Extracted records:
┏━━

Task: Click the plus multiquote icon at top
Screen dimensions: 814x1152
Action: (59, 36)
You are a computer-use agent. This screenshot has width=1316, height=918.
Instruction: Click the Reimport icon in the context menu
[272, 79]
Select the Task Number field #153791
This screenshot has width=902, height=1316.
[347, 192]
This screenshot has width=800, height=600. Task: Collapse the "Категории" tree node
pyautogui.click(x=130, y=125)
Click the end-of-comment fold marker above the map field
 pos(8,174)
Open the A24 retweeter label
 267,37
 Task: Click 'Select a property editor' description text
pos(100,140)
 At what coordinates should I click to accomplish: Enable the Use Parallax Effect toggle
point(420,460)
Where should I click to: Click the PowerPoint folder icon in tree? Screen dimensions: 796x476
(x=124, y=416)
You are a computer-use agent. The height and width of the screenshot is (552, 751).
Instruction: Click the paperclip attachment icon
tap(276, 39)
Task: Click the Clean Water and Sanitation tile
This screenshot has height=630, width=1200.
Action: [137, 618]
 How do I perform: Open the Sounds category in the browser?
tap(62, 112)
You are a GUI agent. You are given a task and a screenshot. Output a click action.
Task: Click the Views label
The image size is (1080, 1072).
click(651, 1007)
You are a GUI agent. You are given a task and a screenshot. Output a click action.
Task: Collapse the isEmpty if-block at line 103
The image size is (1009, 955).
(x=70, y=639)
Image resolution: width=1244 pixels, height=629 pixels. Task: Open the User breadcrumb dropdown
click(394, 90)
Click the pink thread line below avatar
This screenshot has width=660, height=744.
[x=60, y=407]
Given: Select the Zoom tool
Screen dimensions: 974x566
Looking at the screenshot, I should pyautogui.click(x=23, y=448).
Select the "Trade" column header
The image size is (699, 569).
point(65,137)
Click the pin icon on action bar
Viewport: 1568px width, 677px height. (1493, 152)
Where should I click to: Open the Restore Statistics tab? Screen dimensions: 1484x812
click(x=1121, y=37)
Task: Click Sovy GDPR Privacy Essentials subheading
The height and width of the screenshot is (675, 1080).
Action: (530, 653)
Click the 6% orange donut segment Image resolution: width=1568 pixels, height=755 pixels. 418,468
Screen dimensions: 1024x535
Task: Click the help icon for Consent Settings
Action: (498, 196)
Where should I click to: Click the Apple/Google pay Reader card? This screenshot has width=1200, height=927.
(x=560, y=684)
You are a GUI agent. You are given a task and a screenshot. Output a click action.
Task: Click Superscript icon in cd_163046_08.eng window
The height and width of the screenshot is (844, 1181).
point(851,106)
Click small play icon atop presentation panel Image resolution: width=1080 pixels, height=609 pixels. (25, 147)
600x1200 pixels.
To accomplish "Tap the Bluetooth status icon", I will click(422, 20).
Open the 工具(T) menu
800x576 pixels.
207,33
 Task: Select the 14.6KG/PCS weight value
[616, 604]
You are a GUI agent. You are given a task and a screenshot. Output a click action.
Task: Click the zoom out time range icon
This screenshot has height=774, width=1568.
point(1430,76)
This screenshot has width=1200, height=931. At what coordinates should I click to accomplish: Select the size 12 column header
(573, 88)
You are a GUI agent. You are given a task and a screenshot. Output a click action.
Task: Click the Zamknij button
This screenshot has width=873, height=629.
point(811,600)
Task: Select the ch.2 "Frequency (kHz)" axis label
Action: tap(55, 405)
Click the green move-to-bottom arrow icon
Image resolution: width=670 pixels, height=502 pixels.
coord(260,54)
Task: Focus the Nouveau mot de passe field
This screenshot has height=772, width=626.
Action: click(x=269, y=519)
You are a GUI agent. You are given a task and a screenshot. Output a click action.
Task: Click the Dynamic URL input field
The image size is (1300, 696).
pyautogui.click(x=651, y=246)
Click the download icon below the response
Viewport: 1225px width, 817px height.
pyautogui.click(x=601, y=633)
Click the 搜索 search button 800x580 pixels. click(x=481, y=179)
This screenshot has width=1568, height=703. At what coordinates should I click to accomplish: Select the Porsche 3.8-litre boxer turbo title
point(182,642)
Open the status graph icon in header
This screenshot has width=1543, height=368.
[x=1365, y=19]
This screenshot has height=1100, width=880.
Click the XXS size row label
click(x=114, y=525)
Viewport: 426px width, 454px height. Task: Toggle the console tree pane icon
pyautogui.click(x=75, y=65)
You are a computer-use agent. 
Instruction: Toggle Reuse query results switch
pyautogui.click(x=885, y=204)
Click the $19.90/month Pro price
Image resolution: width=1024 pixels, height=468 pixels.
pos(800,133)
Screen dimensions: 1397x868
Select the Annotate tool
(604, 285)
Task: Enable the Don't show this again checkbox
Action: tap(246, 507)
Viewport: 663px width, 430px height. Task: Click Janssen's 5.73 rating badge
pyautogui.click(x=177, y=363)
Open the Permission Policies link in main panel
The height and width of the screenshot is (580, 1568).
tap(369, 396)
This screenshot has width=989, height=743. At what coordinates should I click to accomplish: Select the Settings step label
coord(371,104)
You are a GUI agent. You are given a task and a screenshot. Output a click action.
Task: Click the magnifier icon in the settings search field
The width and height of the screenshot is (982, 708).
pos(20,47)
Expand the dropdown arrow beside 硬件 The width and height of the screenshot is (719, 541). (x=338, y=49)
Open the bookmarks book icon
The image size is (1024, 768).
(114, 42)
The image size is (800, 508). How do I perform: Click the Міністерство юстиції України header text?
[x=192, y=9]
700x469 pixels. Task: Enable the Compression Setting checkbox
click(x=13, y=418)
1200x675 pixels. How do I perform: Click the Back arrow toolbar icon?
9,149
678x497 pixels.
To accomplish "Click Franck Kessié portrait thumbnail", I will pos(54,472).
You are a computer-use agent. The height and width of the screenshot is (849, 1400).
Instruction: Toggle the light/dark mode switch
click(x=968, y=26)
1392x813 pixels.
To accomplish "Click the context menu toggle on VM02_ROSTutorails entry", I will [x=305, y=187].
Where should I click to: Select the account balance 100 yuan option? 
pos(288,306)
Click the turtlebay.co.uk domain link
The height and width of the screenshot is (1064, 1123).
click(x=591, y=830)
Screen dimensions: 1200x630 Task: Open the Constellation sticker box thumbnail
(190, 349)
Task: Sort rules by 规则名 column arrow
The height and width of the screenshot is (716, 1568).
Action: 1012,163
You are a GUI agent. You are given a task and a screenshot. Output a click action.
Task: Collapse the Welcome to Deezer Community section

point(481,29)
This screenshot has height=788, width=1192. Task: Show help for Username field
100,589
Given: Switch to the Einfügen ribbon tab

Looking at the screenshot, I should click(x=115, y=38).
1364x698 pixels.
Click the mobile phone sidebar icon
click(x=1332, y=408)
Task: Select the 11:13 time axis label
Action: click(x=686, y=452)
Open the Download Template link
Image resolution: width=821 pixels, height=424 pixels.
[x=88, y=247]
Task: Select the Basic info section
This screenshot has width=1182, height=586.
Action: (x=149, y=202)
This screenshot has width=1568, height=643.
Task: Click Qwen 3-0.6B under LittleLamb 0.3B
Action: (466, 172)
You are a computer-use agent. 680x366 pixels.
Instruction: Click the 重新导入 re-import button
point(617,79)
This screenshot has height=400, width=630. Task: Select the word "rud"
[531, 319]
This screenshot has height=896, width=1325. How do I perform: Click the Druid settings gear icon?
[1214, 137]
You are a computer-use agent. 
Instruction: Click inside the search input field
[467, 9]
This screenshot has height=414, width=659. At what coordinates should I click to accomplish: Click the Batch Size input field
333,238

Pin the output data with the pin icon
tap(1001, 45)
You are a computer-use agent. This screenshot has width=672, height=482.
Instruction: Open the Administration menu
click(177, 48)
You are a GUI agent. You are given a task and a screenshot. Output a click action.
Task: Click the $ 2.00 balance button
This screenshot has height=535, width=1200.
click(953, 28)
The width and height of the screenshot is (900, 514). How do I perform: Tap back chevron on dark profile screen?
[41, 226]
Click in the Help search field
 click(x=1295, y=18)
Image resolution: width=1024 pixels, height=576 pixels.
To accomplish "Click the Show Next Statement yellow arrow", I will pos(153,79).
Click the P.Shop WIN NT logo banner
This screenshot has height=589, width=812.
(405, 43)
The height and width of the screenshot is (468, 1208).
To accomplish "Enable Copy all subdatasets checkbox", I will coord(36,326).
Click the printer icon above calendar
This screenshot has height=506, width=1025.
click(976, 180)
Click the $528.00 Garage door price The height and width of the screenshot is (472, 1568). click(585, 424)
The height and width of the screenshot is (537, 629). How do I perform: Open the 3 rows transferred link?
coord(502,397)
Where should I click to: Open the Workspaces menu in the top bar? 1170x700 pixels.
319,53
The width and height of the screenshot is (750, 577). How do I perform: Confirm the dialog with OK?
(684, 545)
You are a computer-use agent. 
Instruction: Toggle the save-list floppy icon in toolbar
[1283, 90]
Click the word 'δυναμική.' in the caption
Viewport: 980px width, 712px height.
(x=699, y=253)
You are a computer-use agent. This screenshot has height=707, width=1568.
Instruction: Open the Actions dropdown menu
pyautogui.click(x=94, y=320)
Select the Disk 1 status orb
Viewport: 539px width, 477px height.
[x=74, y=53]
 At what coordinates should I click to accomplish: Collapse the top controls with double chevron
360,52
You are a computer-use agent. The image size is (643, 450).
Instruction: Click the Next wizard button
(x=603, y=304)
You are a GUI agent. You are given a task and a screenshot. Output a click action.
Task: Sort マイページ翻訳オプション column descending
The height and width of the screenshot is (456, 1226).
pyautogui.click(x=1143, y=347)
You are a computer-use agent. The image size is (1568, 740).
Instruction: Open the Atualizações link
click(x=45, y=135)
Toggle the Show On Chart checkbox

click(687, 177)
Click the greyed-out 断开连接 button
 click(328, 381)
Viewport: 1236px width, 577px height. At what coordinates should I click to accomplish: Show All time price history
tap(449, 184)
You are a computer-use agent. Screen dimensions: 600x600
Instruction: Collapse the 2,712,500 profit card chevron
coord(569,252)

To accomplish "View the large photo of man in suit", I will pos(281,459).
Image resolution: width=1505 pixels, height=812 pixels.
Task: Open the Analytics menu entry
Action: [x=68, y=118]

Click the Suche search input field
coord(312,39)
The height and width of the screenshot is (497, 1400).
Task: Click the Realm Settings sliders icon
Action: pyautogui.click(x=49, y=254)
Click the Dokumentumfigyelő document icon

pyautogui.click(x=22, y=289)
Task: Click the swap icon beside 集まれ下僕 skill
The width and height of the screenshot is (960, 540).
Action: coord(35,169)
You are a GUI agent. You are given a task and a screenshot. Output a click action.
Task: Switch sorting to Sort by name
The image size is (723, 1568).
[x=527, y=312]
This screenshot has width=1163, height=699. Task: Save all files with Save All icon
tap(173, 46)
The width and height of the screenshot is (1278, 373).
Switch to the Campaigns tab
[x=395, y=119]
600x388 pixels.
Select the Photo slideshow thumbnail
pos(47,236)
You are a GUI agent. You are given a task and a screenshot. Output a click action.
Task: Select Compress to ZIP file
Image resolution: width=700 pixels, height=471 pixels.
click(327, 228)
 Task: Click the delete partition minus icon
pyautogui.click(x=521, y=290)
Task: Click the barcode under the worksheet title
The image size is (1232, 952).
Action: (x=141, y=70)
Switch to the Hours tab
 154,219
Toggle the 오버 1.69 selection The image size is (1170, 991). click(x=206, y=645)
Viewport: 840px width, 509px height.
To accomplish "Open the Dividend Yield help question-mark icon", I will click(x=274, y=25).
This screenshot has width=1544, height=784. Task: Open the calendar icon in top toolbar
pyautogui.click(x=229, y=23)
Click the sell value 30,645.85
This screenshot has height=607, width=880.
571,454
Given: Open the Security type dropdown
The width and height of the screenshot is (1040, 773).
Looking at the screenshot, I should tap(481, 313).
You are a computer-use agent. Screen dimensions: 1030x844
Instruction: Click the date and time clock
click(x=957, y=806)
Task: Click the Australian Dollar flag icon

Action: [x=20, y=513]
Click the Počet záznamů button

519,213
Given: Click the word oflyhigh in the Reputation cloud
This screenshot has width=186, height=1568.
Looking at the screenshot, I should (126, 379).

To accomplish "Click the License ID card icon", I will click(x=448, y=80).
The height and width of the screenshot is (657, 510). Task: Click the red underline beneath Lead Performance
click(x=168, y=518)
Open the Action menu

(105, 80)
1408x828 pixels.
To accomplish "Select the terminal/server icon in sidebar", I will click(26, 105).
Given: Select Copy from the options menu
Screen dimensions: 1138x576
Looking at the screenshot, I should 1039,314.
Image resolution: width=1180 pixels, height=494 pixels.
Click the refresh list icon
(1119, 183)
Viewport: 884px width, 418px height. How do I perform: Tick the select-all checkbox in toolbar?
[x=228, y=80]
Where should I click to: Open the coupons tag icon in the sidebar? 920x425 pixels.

┗━━

WHAT IS BEING ASKED: Every line that holds the string "Sort" must be copied from the records above.

EXERCISE OUTPUT:
Task: Sort rules by 规则名 column arrow
Task: Sort マイページ翻訳オプション column descending
Task: Switch sorting to Sort by name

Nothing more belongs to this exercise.